Switch "screenshot" to "capture" in the lines running from the one containing "This screenshot has height=562, width=867." through the one containing "y-axis-arrow is located", and give only those lines back with nothing else changed. Leave the pictures out.

Given entries.
__________
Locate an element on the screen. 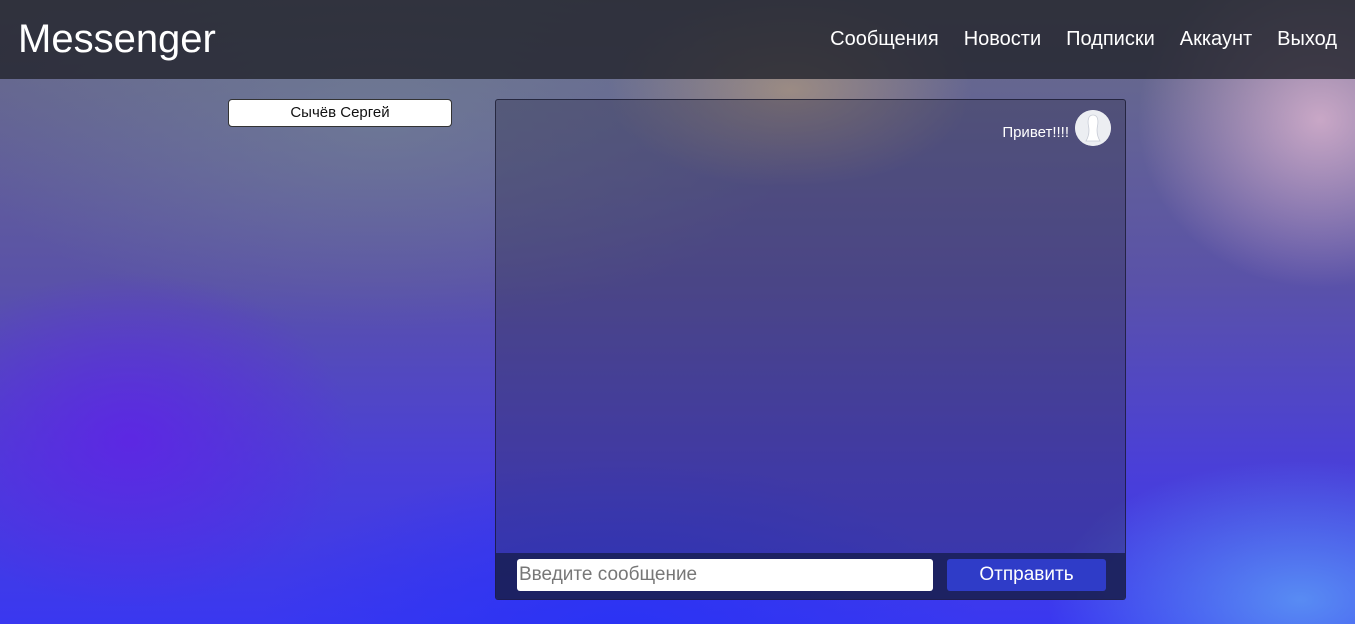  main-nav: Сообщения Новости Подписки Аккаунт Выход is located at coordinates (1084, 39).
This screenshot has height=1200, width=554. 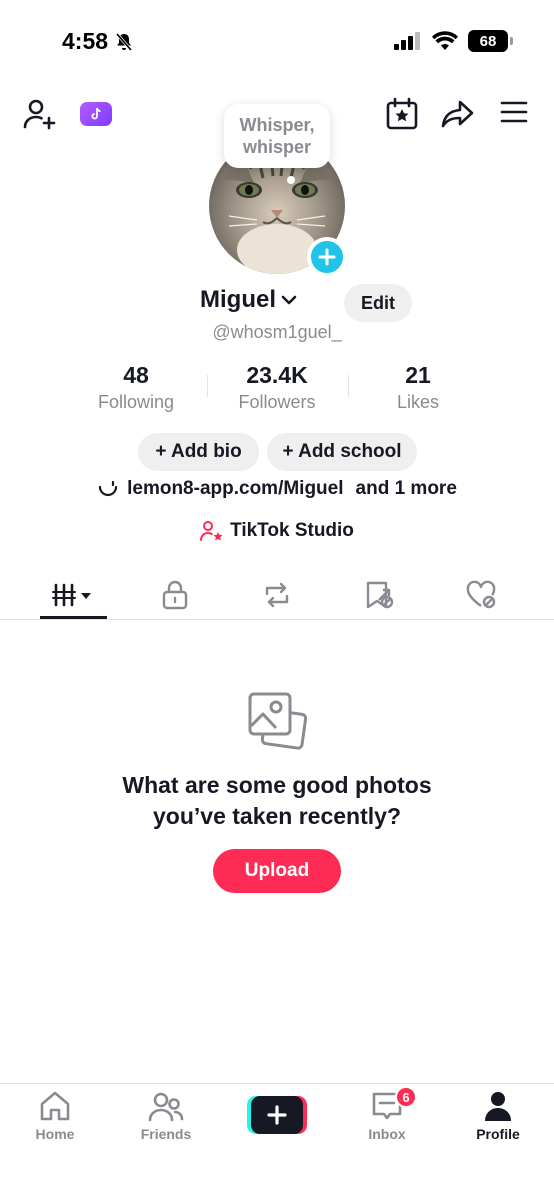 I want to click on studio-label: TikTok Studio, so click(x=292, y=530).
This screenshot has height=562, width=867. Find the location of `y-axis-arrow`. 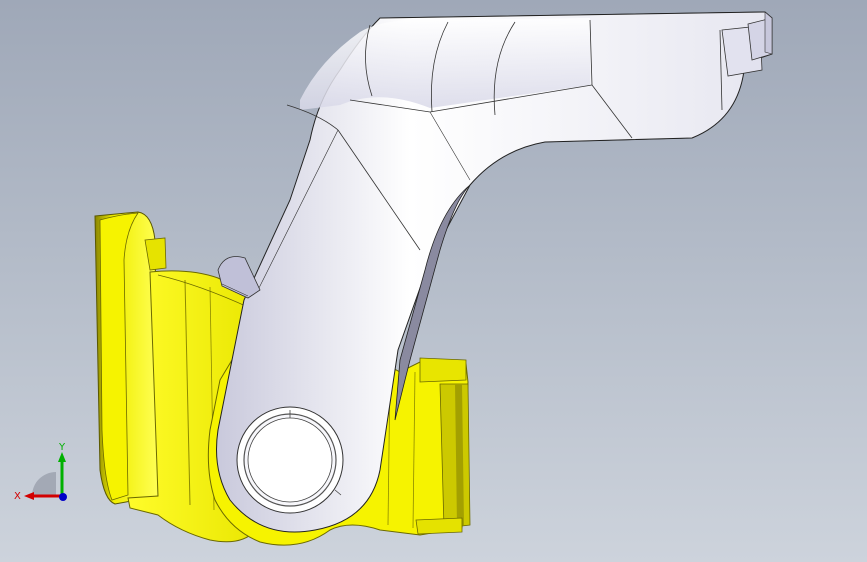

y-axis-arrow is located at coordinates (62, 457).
__________
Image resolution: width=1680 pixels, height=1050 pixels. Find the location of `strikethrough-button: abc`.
__________
Solution to the exercise.
This capture has height=562, width=867. Find the location of `y-axis-arrow`. 

y-axis-arrow is located at coordinates (62, 457).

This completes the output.